Depuis longtemps, les gens tentent de créer une forme de monnaie numérique indépendante des monnaies soutenues par l’État. Mais ils ont toujours échoué parce que personne ne pouvait leur faire confiance. Ils auraient toujours besoin d’un responsable capable de manipuler l’approvisionnement, et la contrefaçon était trop facile.

La raison pour laquelle tant de gens sont enthousiasmés par Bitcoin est qu’il résout ce problème. Cela dépend d’un type spécial de base de données appelé blockchain, qui ressemble à un énorme livre – un livre dont les propriétaires de Bitcoin possèdent des copies indépendantes mais identiques. Chaque fois qu'un Bitcoin est envoyé de ma part à quelqu'un d'autre, une trace de cette transaction est inscrite dans le livre de chacun. Personne – ni les banques, ni les gouvernements, ni celui qui l’a inventé – n’est aux commandes ni ne peut le changer. Il y a des calculs très intelligents derrière tout cela, mais cela signifie que les Bitcoins ne peuvent pas être falsifiés, ils ne peuvent pas être piratés et ne peuvent pas être dépensés deux fois.

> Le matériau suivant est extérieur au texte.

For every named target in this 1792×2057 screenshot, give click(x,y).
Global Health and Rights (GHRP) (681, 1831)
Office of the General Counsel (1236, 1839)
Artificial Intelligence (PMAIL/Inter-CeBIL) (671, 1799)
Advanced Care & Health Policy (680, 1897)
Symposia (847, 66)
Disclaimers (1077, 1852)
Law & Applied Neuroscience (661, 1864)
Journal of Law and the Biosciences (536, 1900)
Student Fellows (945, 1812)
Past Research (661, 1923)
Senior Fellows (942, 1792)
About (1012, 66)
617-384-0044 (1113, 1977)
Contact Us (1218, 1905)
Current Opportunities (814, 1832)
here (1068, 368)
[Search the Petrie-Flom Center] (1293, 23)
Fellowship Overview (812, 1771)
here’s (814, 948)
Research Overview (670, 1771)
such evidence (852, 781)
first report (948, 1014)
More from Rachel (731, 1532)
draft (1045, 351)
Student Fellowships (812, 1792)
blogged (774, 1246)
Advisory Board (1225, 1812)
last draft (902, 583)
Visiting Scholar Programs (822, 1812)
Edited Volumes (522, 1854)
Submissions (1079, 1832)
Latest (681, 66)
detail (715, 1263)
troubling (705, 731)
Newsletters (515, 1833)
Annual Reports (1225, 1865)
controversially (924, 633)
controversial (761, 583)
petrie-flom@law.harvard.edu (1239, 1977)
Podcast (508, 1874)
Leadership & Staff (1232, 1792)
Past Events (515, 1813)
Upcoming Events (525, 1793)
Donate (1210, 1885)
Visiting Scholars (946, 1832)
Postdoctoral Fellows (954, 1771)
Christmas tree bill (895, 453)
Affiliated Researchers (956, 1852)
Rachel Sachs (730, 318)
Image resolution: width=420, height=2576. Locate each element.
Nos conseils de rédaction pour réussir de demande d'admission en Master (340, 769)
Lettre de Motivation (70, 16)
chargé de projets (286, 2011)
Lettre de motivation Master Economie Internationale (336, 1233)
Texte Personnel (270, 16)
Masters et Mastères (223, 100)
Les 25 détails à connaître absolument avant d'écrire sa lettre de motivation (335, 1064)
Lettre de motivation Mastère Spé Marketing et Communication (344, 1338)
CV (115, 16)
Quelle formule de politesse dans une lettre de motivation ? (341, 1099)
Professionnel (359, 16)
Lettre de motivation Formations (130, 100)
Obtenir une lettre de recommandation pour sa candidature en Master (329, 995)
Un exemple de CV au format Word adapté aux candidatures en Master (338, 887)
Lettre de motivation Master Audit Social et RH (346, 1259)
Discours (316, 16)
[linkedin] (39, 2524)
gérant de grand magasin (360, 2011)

(J'ai testé cette explication sur ma mère, la technophobe de la famille, et elle m'a dit que je n'avais pas réussi à la rendre suffisamment claire et que je devais recommencer. Alors ne vous inquiétez pas trop si vous ne la suivez pas non plus.) La clé Le fait est que ce sont ces bases de données blockchain spéciales qui font fonctionner les crypto-monnaies comme Bitcoin. Pour ses fans, il s’agit d’une nouvelle forme de monnaie révolutionnaire, avec le potentiel de marginaliser les banques et les monnaies nationales, et de fournir des services bancaires à toute personne possédant un téléphone portable. Et si vous arrivez tôt, vous avez la possibilité de faire fortune.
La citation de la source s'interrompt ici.